PROVIDED TEXT:
= = = = = = =

JEANNIE TSENG holds an MFA from Columbia University and an MSc from the University of Chicago. Her first novel, an intergenerational story about women in science, was a finalist for the Eludia Award. She was nominated for the PEN/Robert J. Dau Short Story Prize for Emerging Writers, and received an Honorable Mention in Glimmer Train’s Emerging Writers contest. A former biology teacher, Tseng has also taught creative writing to middle schoolers and undergraduates. An immigrant twice over, she was born in Taiwan, grew up in Toronto, and now lives in New York City with her husband, twin sons, and one very energetic dog.

FRAN YU is a Chinese writer who works with words, images and ideas. She has an orange cat, and graduated from Hampshire College where she studied political theory, psychotherapy, and writing. She is currently an MFA student at the Pratt Institute in NYC. She is working on a new collection of work experimenting with diverse ways of truth telling with generosity, compassion, and tenderness.

= = = = = = =

EXCERPTED RECORDS:
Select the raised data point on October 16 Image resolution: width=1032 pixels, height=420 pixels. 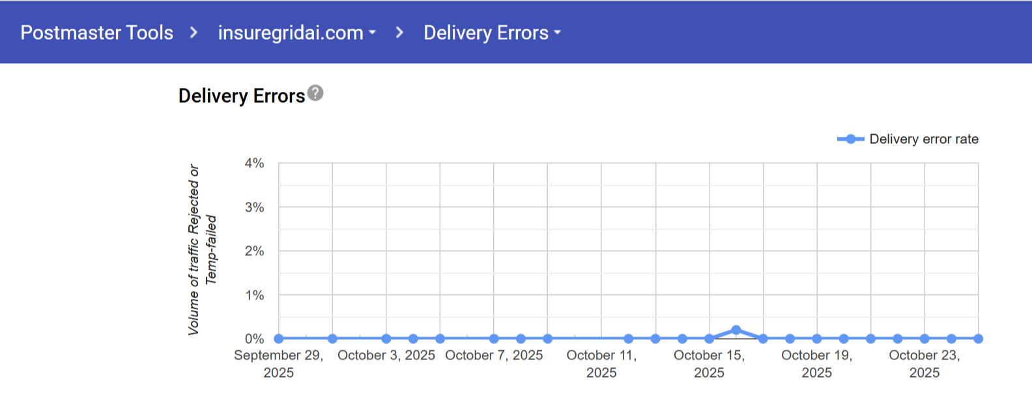coord(736,330)
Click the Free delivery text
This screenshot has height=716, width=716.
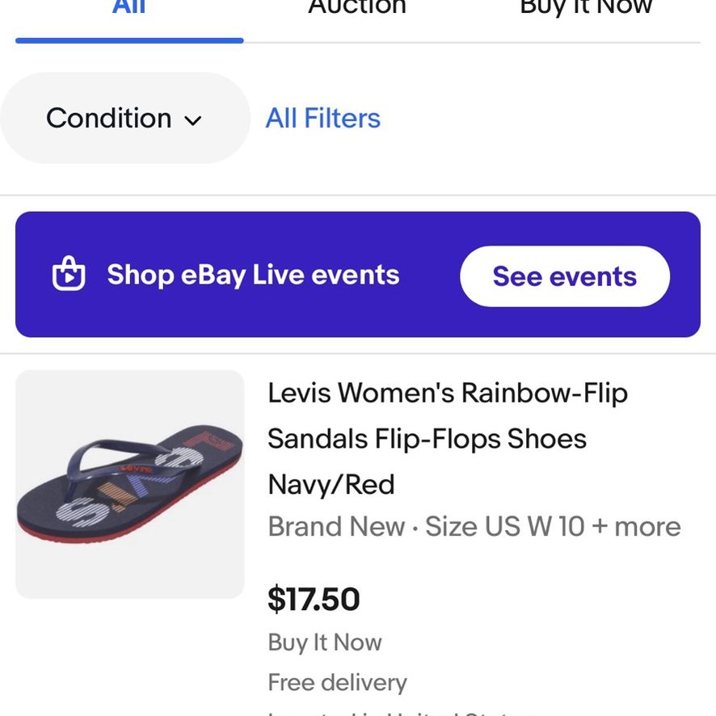pos(338,683)
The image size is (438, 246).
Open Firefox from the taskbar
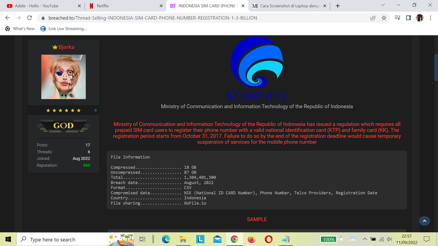coord(252,239)
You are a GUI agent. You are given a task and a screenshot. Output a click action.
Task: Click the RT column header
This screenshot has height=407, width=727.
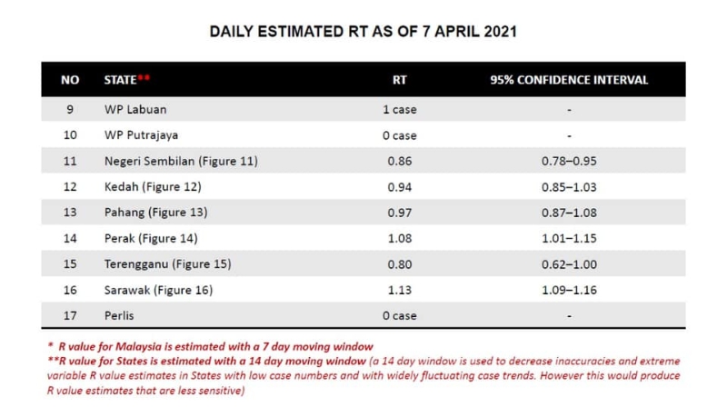(x=399, y=80)
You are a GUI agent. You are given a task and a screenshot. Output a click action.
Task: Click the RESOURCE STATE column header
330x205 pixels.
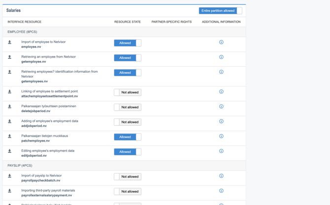coord(128,22)
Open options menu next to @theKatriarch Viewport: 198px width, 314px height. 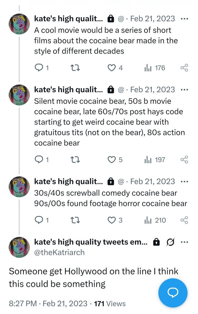[185, 242]
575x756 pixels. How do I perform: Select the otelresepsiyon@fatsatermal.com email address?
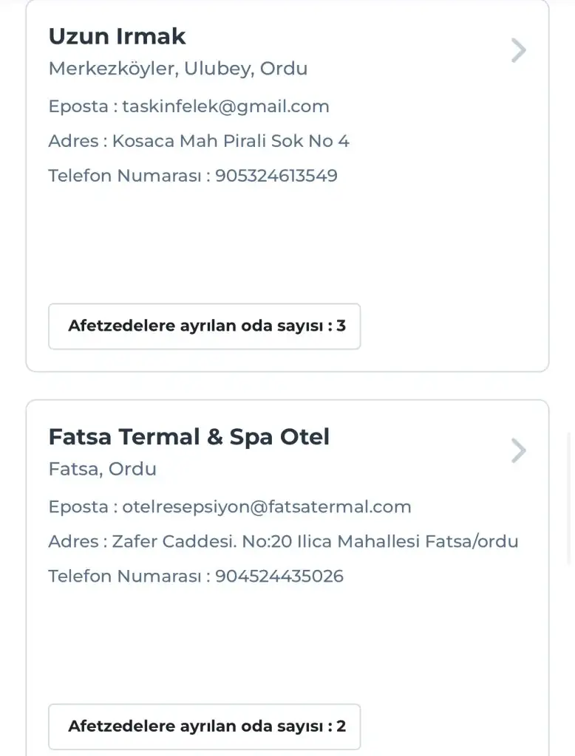tap(266, 507)
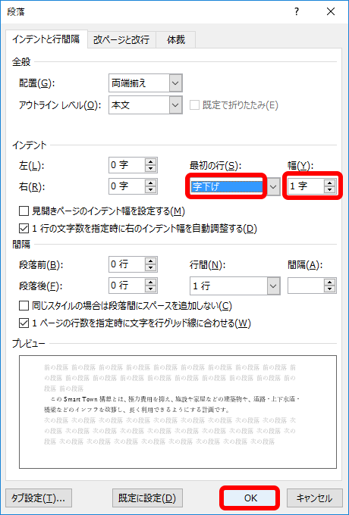
Task: Increase 段落後 spacing with up spinner
Action: 151,282
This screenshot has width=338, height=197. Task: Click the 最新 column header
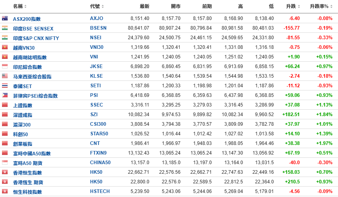point(145,6)

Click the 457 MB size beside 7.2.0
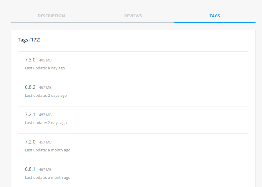click(x=45, y=142)
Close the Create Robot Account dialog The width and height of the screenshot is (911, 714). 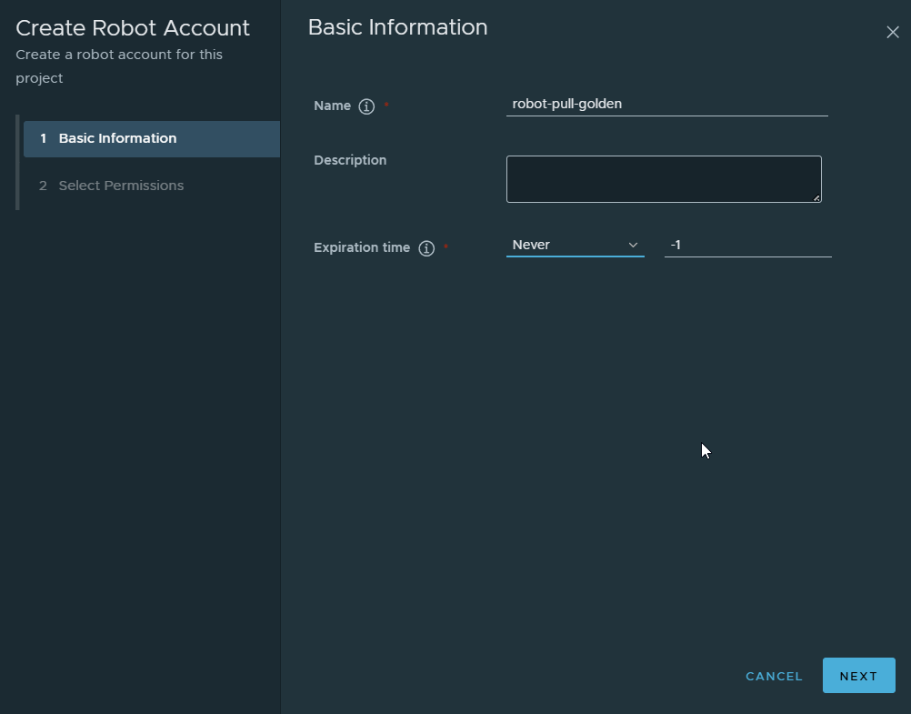tap(892, 33)
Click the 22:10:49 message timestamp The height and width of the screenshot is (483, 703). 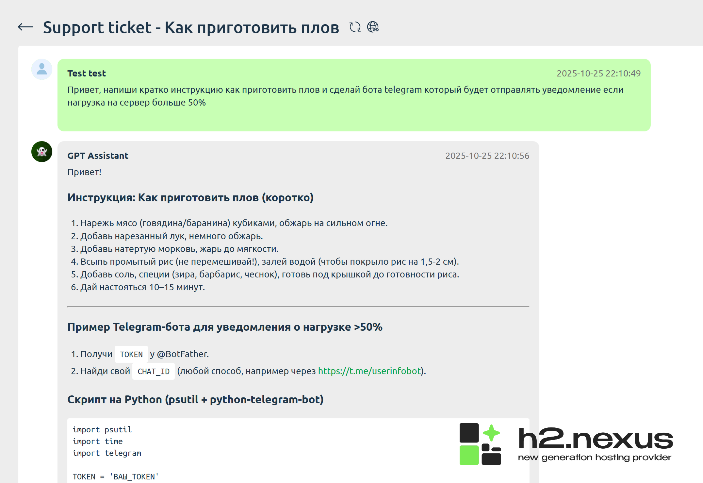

= = = = = = =

TASK GOAL: Copy the two author biographies above in full, word for word.

RESULT:
JEANNIE TSENG holds an MFA from Columbia University and an MSc from the University of Chicago. Her first novel, an intergenerational story about women in science, was a finalist for the Eludia Award. She was nominated for the PEN/Robert J. Dau Short Story Prize for Emerging Writers, and received an Honorable Mention in Glimmer Train’s Emerging Writers contest. A former biology teacher, Tseng has also taught creative writing to middle schoolers and undergraduates. An immigrant twice over, she was born in Taiwan, grew up in Toronto, and now lives in New York City with her husband, twin sons, and one very energetic dog.

FRAN YU is a Chinese writer who works with words, images and ideas. She has an orange cat, and graduated from Hampshire College where she studied political theory, psychotherapy, and writing. She is currently an MFA student at the Pratt Institute in NYC. She is working on a new collection of work experimenting with diverse ways of truth telling with generosity, compassion, and tenderness.